Permodalan lembaga jasa keuangan terpantau kuat sampai Desember 2017, seperti CAR  perbankan  sebesar 23,36%. Risk-Based Capital (RBC) industri asuransi umum dan asuransi jiwa juga berada di level  tinggi, yaitu 310% dan 492%. Gearing ratio perusahaan  pembiayaan tercatat sebesar 2,97 kali, jauh di bawah threshold sebesar 10 kali.

Kuatnya permodalan perbankan ini juga diikuti dengan likuiditas yang memadai. Pada Desember 2017, rasio Alat Likuid per Non-Core Deposit (AL/NCD) perbankan tercatat sebesar 90,48%, di atas threshold  sebesar 50%. Sementara excess reserve perbankan tercatat di kisaran Rp 626 triliun. Kondisi ini didukung tingkat risiko kredit yang terkendali dengan rasio NPL  2,59%  gross  (1,11% net), dengan tren yang menurun. Rasio Non-Performing Financing (NPF)  perusahaan  pembiayaan juga  mengalami  penurunan  menjadi 2,96%. Intermediasi lembaga jasa keuangan juga mengalami pertumbuhan sejalan kinerja perekonomian domestik. Kredit perbankan sampai Desember 2017  tercatat  sebesar Rp 4.782  triliun  atau  tumbuh sebesar 8,35% yoy .  Sementara itu, Dana Pihak Ketiga  (DPK) perbankan tercatat sebesar Rp 5.289 triliun atau  tumbuh 9,35% yoy.

Pertumbuhan intermediasi  perbankan juga diikuti dengan tren penurunan suku bunga.  Sepanjang  tahun  2017,  suku bunga  deposito turun sebesar 65 bps, dan suku bunga kredit turun sebesar 77 bps.
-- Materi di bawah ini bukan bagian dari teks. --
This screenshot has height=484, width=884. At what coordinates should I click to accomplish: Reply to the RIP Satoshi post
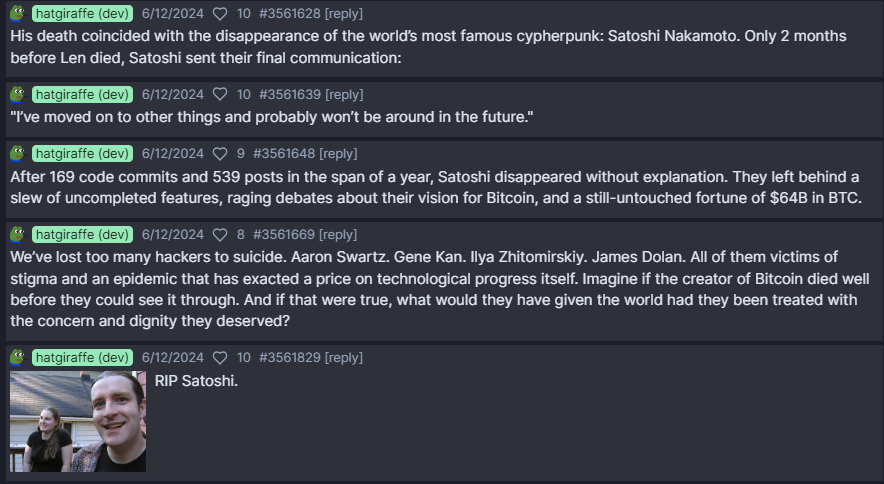click(x=344, y=357)
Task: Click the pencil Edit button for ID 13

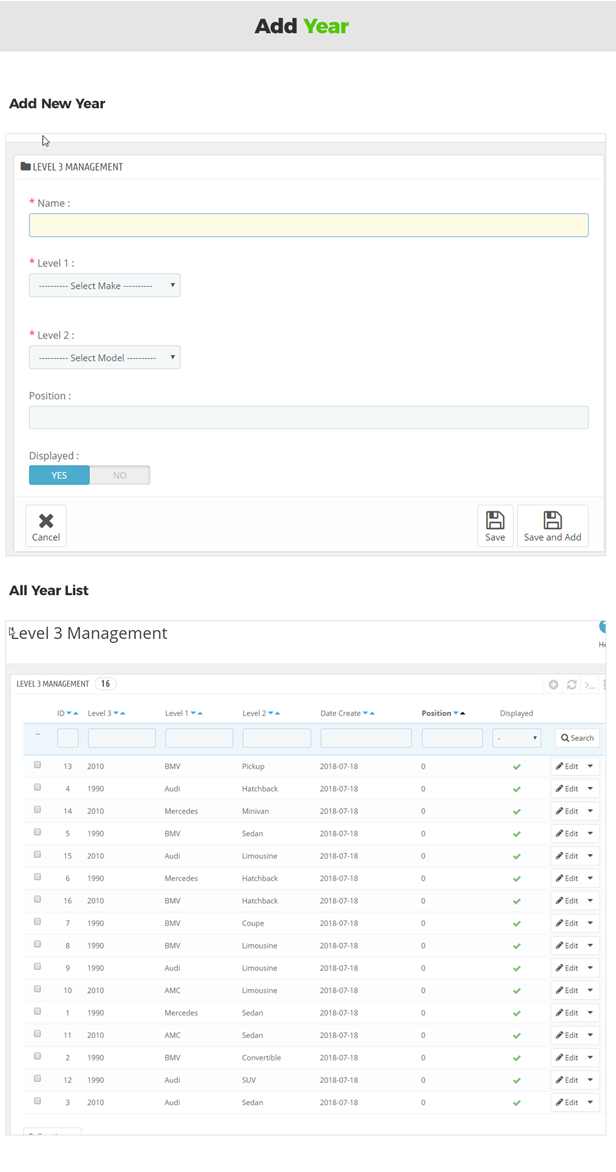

Selain itu, piutang  pembiayaan yang disalurkan perusahaan pembiayaan sebesar Rp 415  triliun  atau  tumbuh  7,05% yoy. Pendapatan  premi  industri  asuransi  jiwa  dan  perusahaan  asuransi umum masing-masing  sebesar  Rp167 trilun dan Rp 70 triliun, atau tumbuh masing-masing sebesar 35,10% dan 6,52%.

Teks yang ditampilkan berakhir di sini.